Former FDA Center for Drug Evaluation and Research (CDER) senior compliance official Tom Cosgrove, now a partner at the law firm Covington & Burling, is cautioning biotech companies to make sure they are in compliance with the more mundane GMP details, on which investigators will be focused, to keep the regulatory pathway clear for their new technologies and avoid manufacturing pitfalls.
Cosgrove directed the CDER compliance office’s Office of Manufacturing Quality (OMQ), where he had key responsibility for drug warning letters and import alerts, before joining the food, drug and device law practice at Covington in late 2017.
In addressing the final session of the 2018 ISPE Europe Biotechnology Conference held in Lyon, France in September, Cosgrove began by offering some valuable observations based on his experience “as a compliance official who had the humbling responsibility of making some hard decisions on drug compliance at the FDA.”

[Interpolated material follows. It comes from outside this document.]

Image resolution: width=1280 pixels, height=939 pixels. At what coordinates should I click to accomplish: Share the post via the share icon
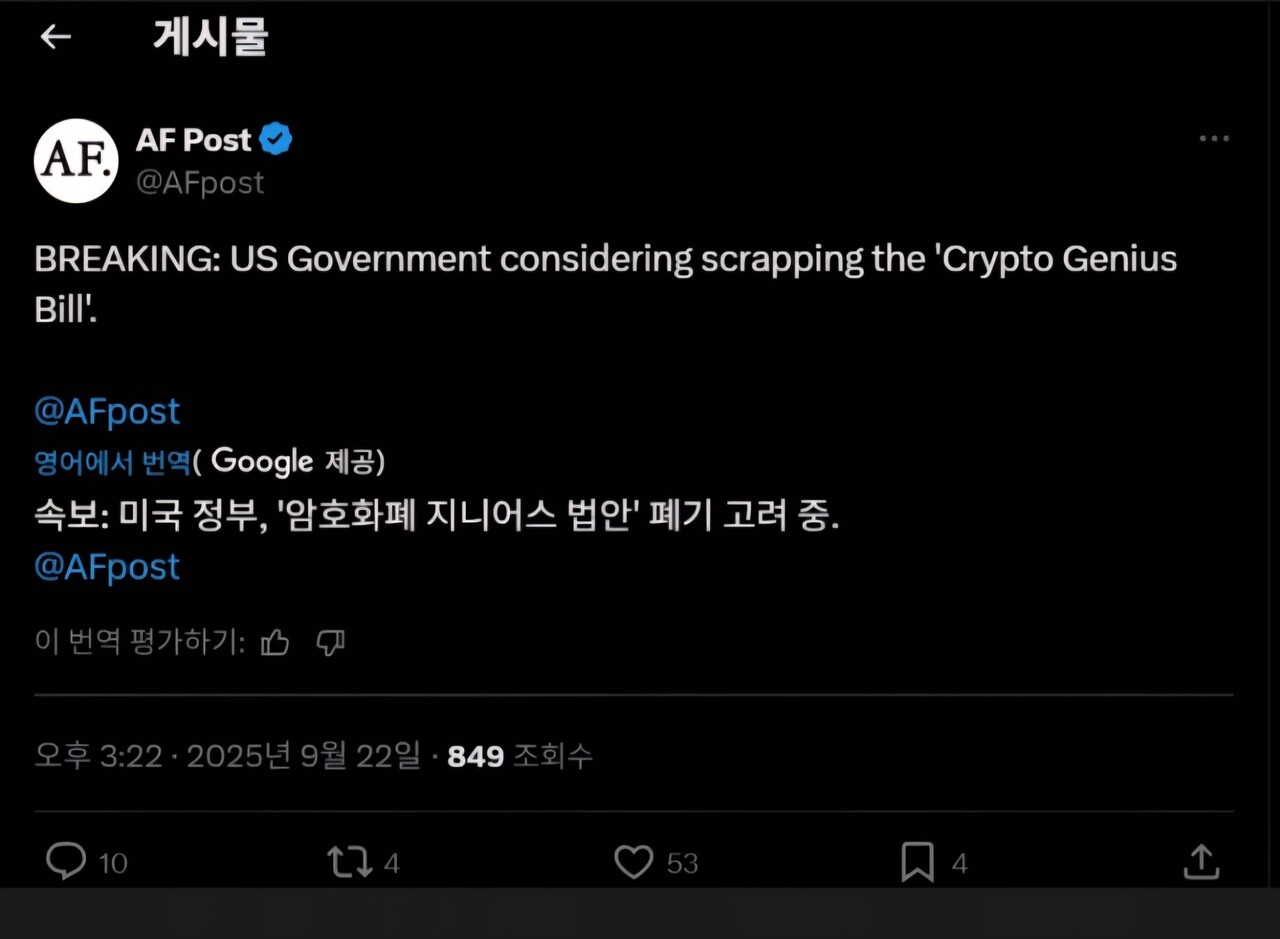pos(1200,860)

He cautioned the biotech audience that the concept of risk takes on different meanings across the regulatory spectrum depending on who is using it, and that if the outcome is a quality failure, regulators apply a “strict liability standard” and do not give credit for the risk-based approach the firm may have taken in setting its compliance priorities.
Among his learnings from looking at the global compliance landscape is that “on the high end of the biotech manufacturing world, it is really the little things that get one in trouble. It is the little things that pile up and oftentimes cause there to be a significant quality or compliance issue.”